Rewrite the part of the records that opens with the line containing "aims [782, 186]" and runs through the end of the records, switching "existing" to "current" and keeping everything else unchanged. Leave the pictures out of your answer.
━━ Record set
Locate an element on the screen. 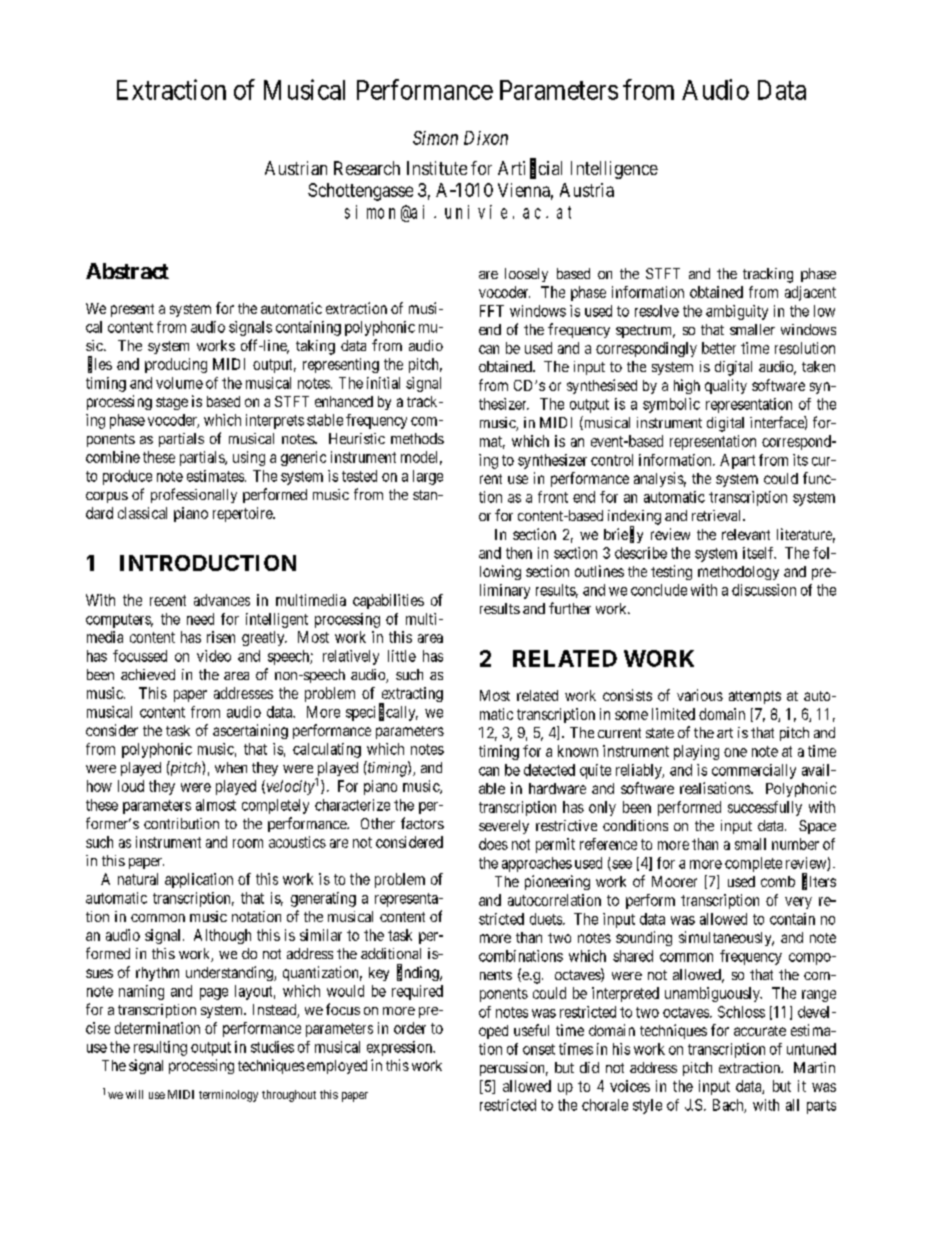  Apart is located at coordinates (737, 461).
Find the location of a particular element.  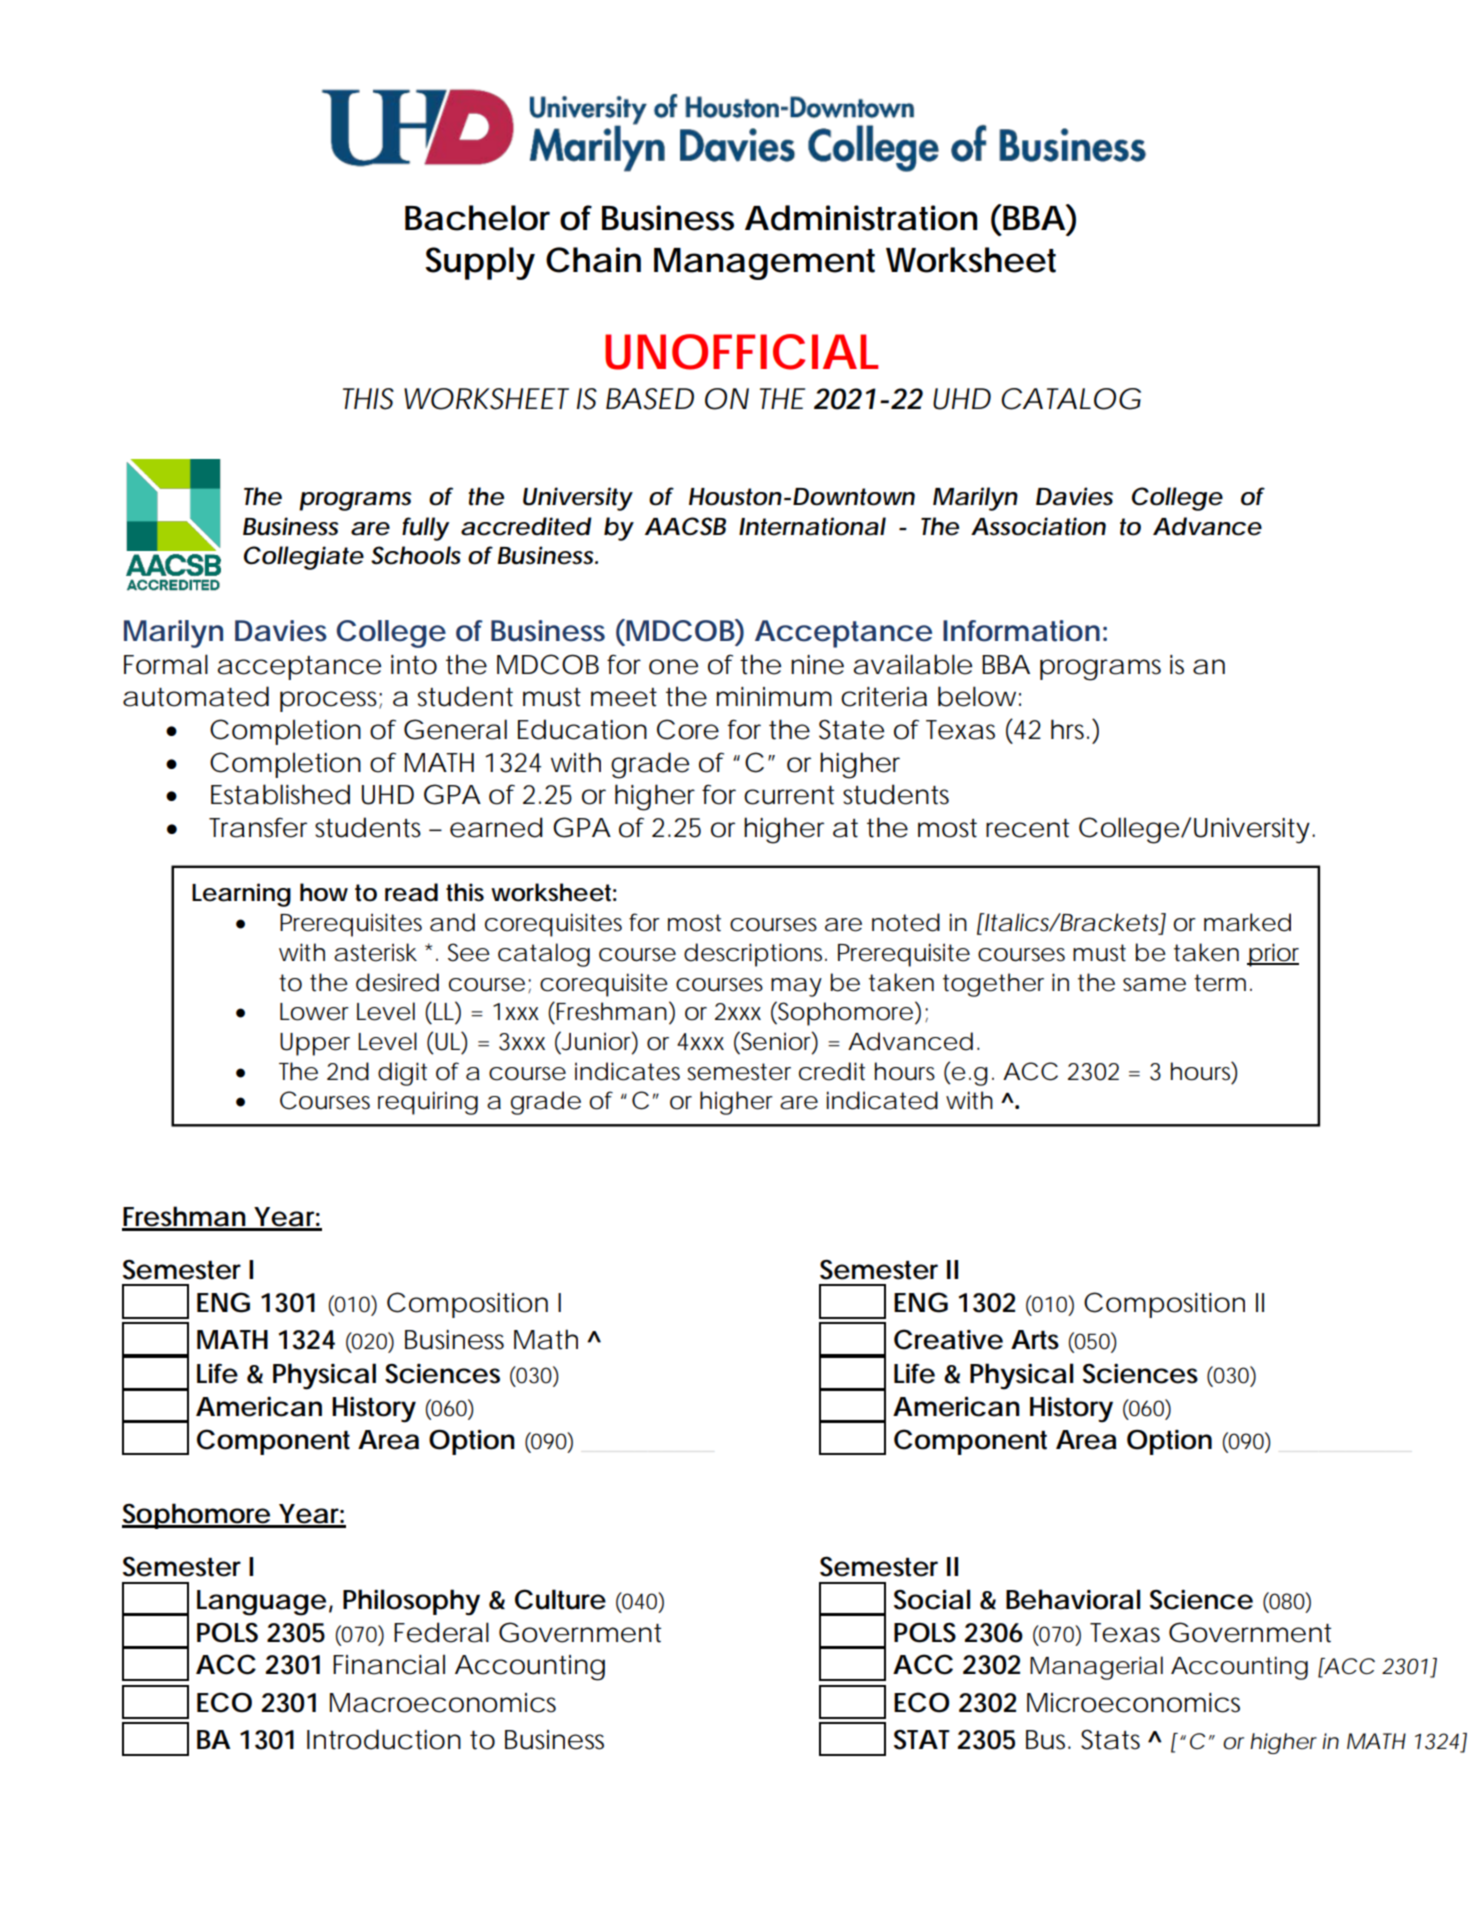

hrs is located at coordinates (1067, 729).
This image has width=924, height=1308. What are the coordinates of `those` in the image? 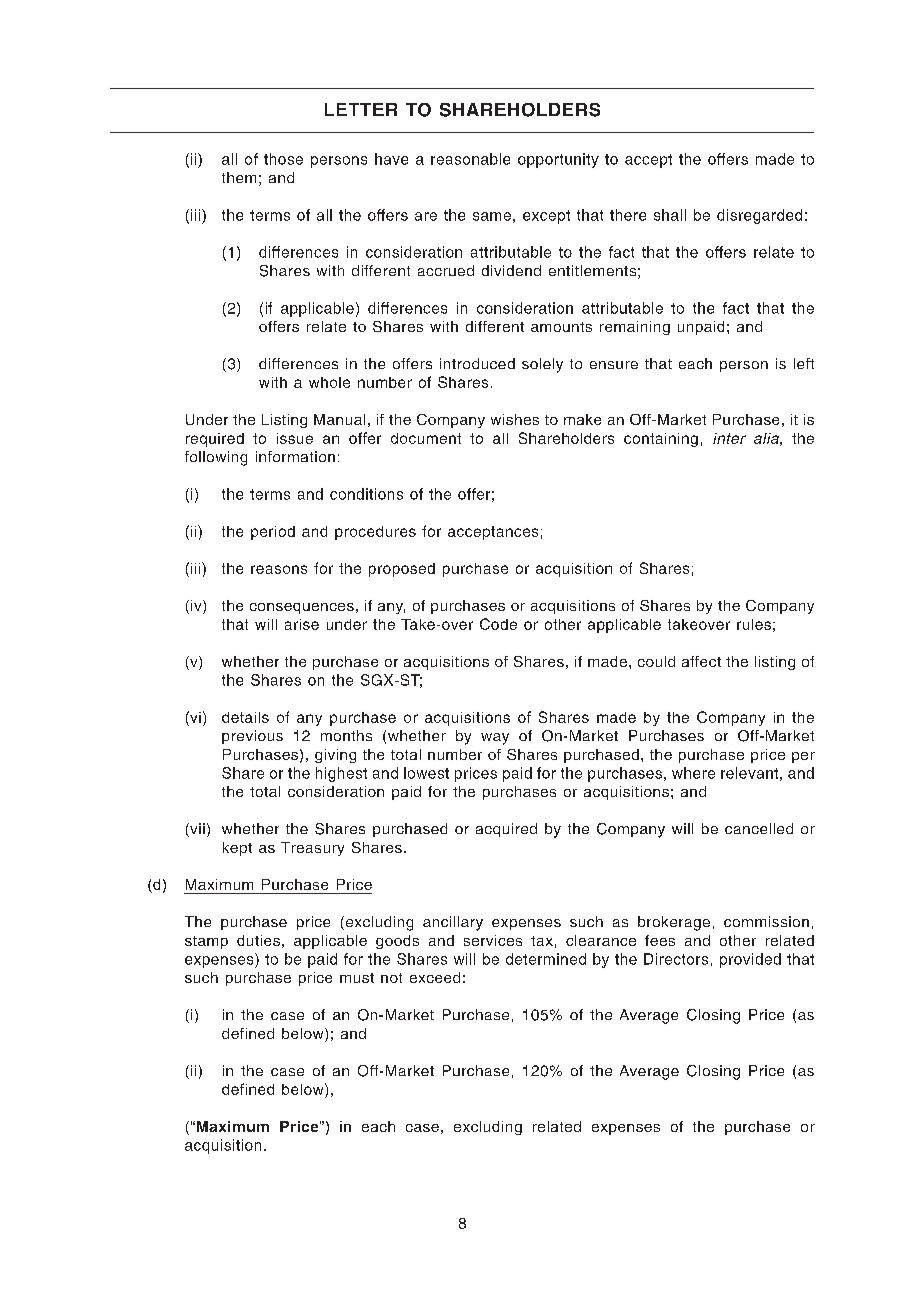 It's located at (283, 159).
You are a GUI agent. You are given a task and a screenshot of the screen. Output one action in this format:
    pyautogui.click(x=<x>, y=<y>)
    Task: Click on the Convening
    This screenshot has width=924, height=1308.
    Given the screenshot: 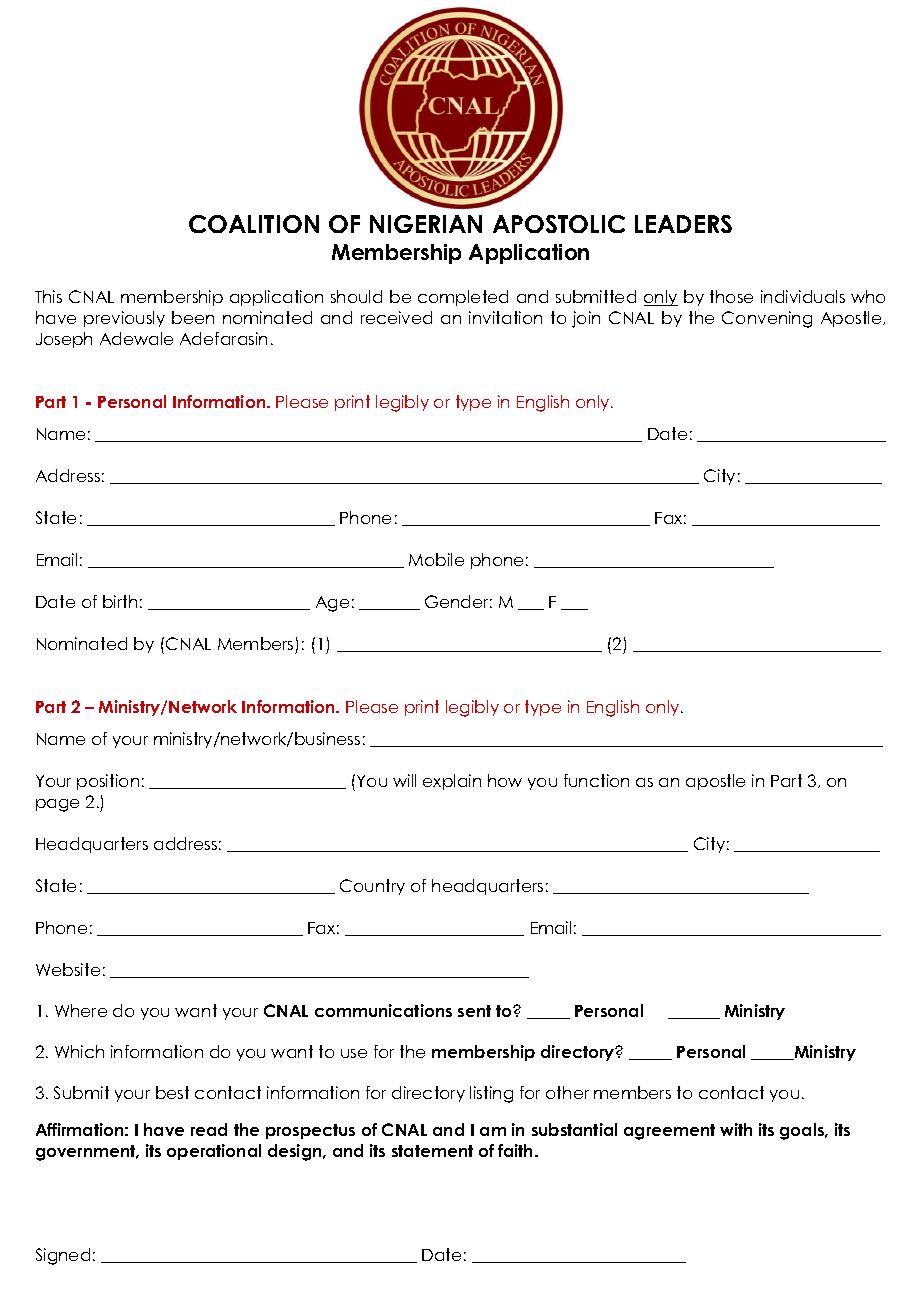 What is the action you would take?
    pyautogui.click(x=767, y=319)
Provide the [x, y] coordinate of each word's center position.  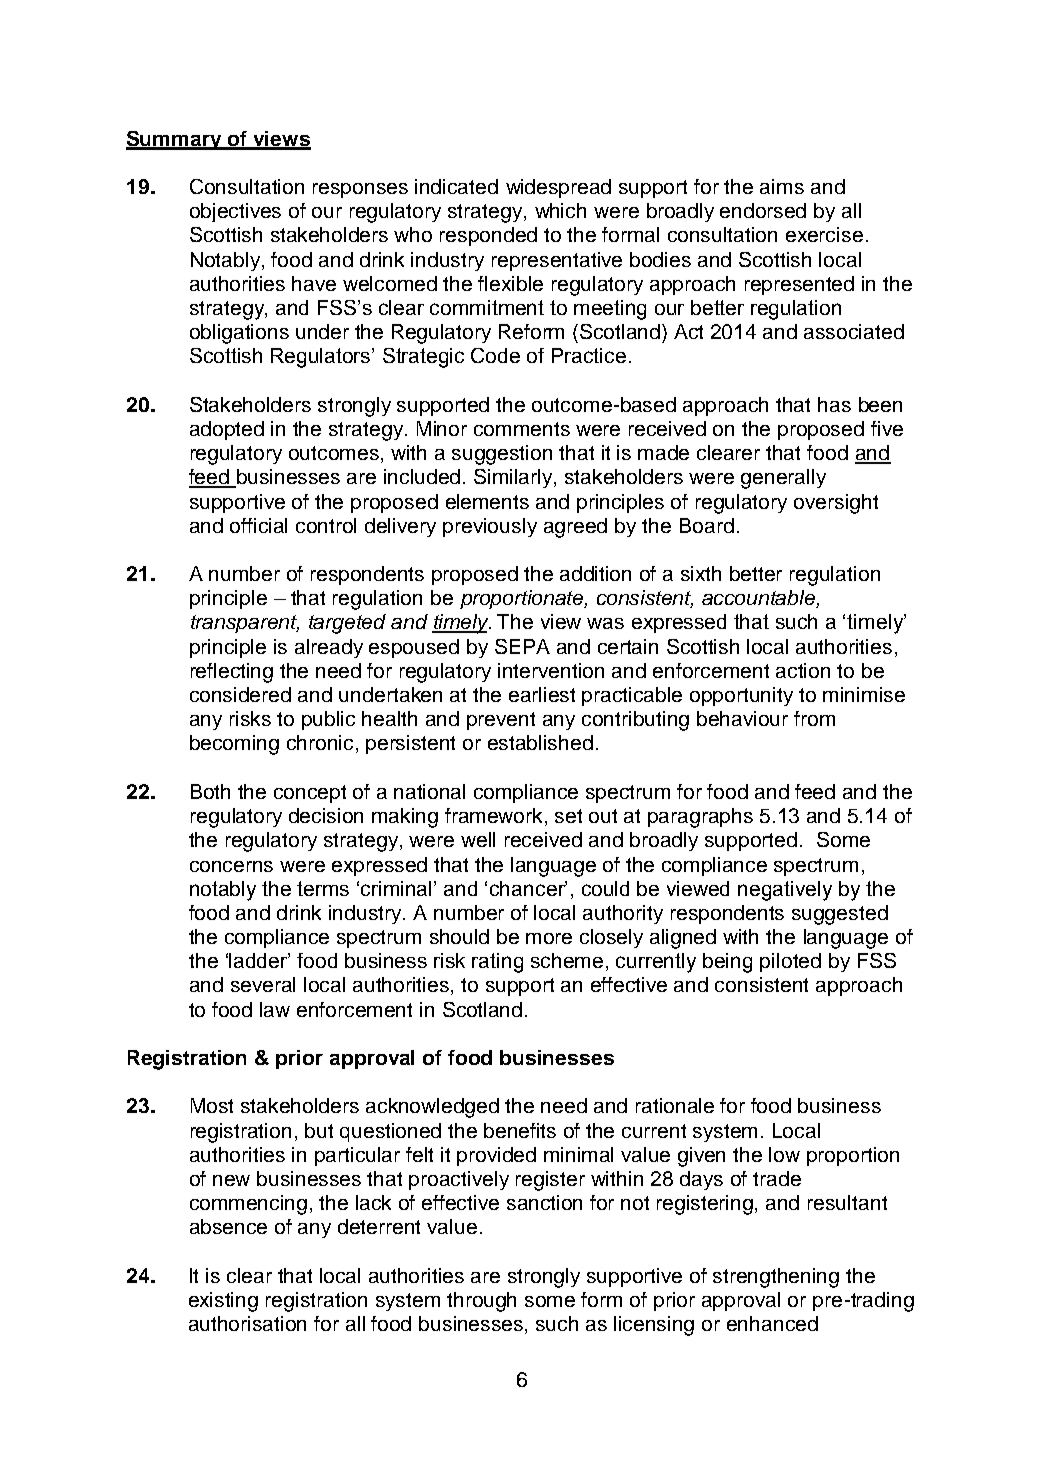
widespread [558, 188]
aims [782, 186]
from [814, 718]
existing [223, 1302]
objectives [235, 212]
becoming [234, 745]
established [540, 742]
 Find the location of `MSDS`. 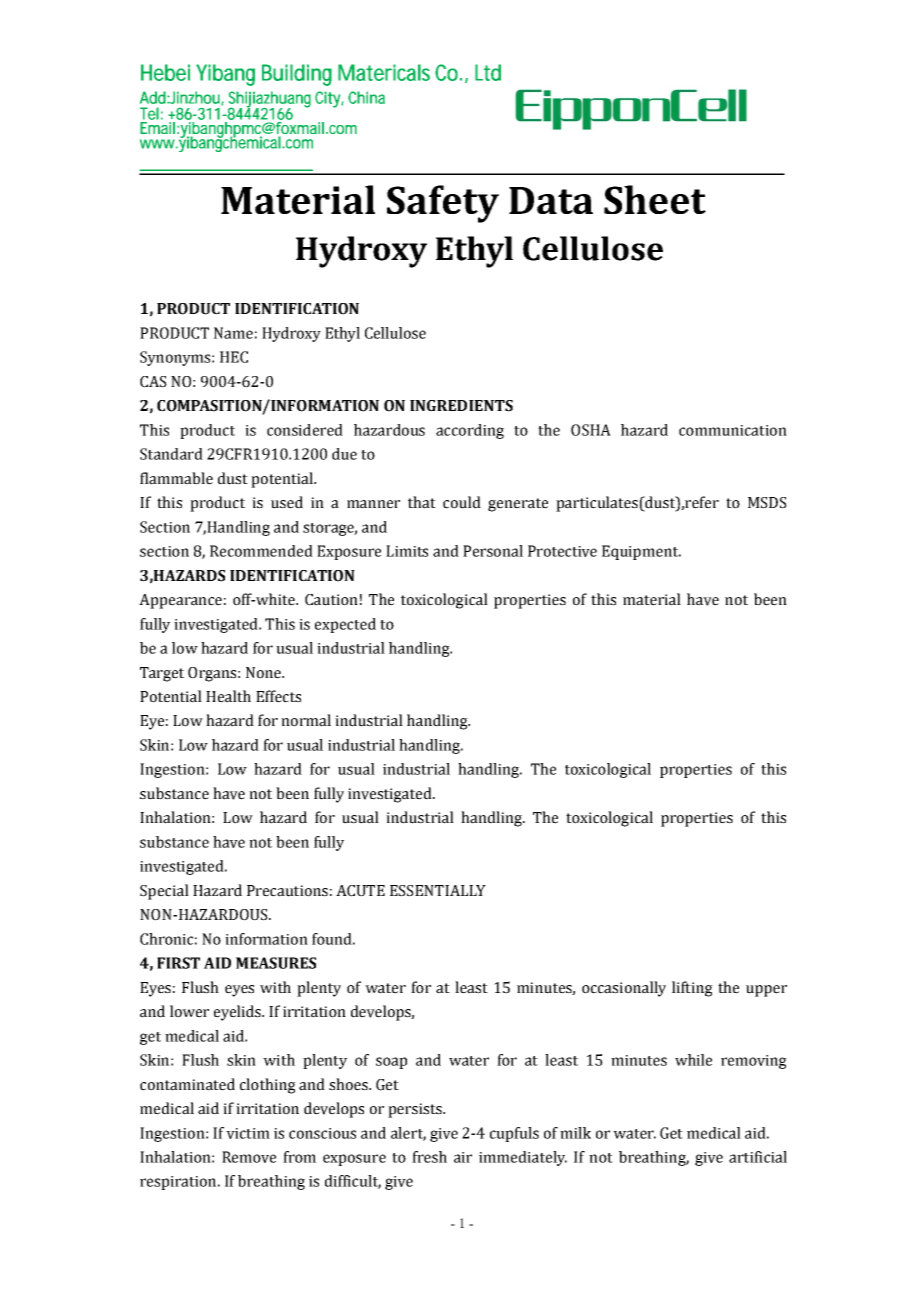

MSDS is located at coordinates (767, 503).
━━━━
> _Complete response_
aims [782, 186]
from [814, 718]
current [223, 1302]
objectives [235, 212]
becoming [234, 745]
established [540, 742]
 Find the location of `MSDS`. 

MSDS is located at coordinates (767, 503).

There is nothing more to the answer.